● DATA TO USE
....

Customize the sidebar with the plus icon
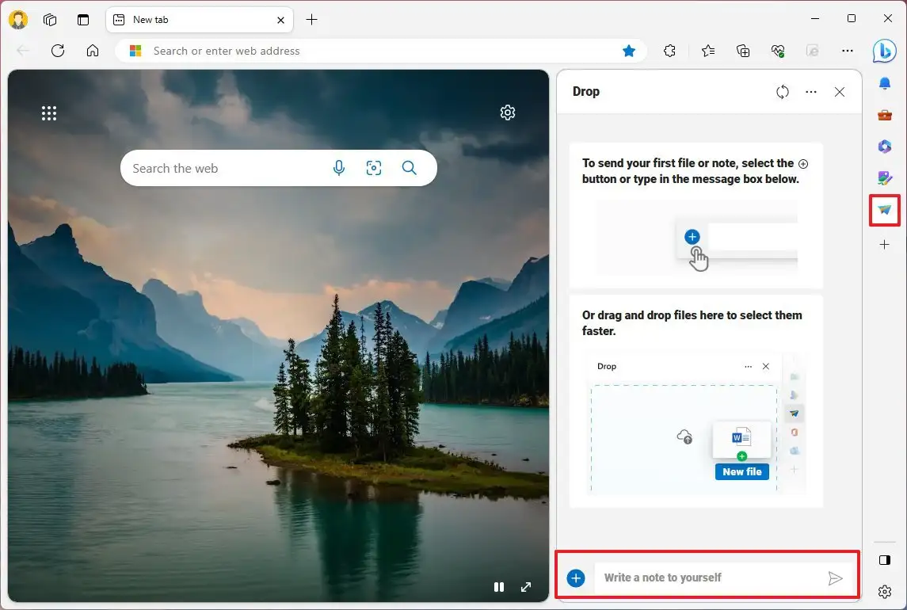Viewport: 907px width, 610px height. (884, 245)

....

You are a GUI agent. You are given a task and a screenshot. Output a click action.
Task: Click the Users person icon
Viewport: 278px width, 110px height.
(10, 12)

....

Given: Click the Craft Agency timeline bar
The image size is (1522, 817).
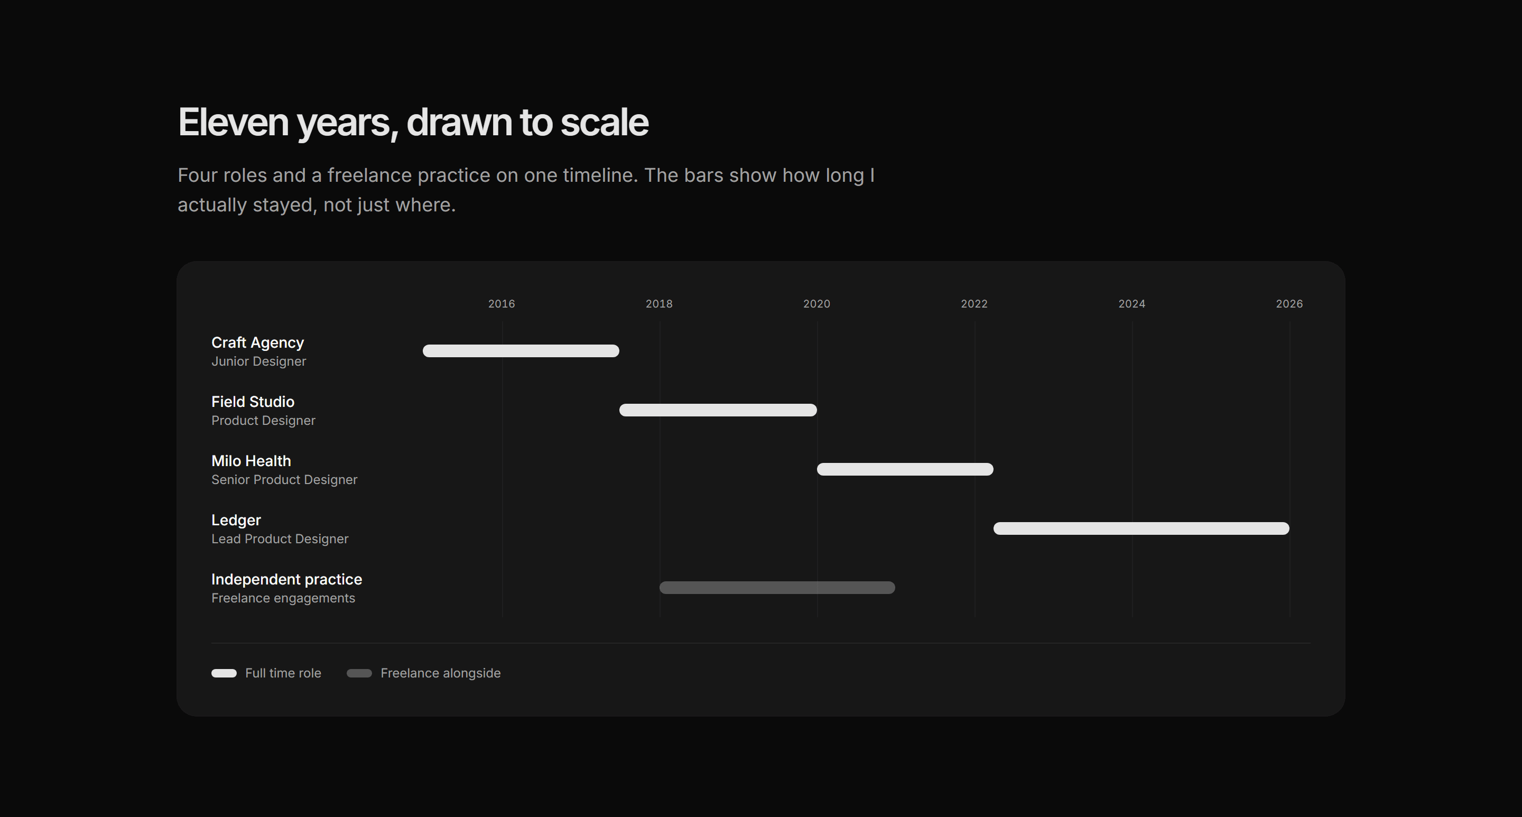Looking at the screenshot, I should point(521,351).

....

● THE PROBLEM
Print the lines from the one containing "Given: Click the Craft Agency timeline bar" through the one containing "Looking at the", including both of those lines. Leave the pictures out of your output.

● WORKED SOLUTION
Given: Click the Craft Agency timeline bar
The image size is (1522, 817).
Looking at the screenshot, I should point(521,351).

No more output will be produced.